BEGIN Exercise inputs
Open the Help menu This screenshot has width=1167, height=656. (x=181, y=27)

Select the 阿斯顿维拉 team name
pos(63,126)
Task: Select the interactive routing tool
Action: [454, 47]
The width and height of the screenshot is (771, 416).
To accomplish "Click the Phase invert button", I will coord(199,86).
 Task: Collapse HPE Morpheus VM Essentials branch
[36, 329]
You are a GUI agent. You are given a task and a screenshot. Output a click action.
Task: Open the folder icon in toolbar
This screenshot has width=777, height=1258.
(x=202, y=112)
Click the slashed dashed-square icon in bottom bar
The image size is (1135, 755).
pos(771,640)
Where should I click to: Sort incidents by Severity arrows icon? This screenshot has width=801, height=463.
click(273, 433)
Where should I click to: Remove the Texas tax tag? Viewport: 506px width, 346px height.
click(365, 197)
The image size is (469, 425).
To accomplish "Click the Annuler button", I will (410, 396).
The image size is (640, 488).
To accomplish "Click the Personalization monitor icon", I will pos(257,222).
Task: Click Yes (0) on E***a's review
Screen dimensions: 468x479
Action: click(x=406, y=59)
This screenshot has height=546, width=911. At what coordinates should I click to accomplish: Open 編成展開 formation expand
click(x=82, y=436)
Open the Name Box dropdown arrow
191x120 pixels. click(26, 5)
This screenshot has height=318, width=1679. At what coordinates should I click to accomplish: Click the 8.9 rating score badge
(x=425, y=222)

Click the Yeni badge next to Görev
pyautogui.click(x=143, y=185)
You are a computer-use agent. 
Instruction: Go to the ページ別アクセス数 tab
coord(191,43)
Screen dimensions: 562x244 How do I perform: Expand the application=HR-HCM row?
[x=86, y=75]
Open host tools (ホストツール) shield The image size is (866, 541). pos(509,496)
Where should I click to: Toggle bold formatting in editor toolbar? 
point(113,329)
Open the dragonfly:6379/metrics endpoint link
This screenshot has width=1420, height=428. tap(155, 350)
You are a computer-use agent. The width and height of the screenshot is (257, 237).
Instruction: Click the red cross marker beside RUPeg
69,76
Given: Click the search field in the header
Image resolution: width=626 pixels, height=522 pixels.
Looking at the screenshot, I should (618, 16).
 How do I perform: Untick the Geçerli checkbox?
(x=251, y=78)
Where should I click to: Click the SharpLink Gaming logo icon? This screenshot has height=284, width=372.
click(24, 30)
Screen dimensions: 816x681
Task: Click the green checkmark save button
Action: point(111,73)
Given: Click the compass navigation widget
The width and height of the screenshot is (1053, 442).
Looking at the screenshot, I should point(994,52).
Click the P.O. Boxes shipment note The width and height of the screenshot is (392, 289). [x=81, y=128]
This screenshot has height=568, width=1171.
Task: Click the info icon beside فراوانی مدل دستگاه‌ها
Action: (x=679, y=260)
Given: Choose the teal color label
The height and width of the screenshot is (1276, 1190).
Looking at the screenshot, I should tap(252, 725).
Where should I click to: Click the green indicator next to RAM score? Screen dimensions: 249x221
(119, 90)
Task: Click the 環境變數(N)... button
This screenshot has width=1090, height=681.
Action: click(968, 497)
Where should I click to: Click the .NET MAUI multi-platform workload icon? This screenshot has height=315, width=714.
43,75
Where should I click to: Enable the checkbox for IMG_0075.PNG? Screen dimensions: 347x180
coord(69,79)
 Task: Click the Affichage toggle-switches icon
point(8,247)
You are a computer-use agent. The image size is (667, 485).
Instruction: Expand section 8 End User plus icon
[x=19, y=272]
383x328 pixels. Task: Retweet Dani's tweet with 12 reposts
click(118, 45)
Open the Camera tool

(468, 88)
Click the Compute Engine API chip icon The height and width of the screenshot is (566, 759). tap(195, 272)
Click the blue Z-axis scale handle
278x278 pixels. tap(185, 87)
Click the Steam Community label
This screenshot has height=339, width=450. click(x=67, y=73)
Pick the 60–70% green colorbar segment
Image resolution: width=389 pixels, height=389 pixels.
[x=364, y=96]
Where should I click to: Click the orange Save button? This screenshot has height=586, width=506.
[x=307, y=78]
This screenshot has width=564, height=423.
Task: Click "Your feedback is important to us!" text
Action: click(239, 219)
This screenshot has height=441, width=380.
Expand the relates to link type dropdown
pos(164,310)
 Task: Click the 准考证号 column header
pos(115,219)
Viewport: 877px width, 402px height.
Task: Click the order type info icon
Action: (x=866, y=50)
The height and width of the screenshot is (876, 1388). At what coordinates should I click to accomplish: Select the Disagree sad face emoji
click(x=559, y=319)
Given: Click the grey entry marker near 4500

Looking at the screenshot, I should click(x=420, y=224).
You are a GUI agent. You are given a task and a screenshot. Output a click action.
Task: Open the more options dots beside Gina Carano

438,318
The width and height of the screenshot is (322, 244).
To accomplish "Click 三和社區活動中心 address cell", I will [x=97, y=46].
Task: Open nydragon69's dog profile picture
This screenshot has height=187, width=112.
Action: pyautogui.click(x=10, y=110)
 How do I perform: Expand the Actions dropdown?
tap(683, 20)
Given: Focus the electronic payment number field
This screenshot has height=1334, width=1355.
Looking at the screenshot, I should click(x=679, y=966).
END Exercise inputs
■ **Your task**
Set down the lines above exactly as written. Begin at the line containing "This screenshot has height=187, width=112." and stop after the last line.

■ **Response for this exercise**
This screenshot has height=187, width=112.
Action: pyautogui.click(x=10, y=110)
 How do I perform: Expand the Actions dropdown?
tap(683, 20)
Given: Focus the electronic payment number field
This screenshot has height=1334, width=1355.
Looking at the screenshot, I should click(x=679, y=966).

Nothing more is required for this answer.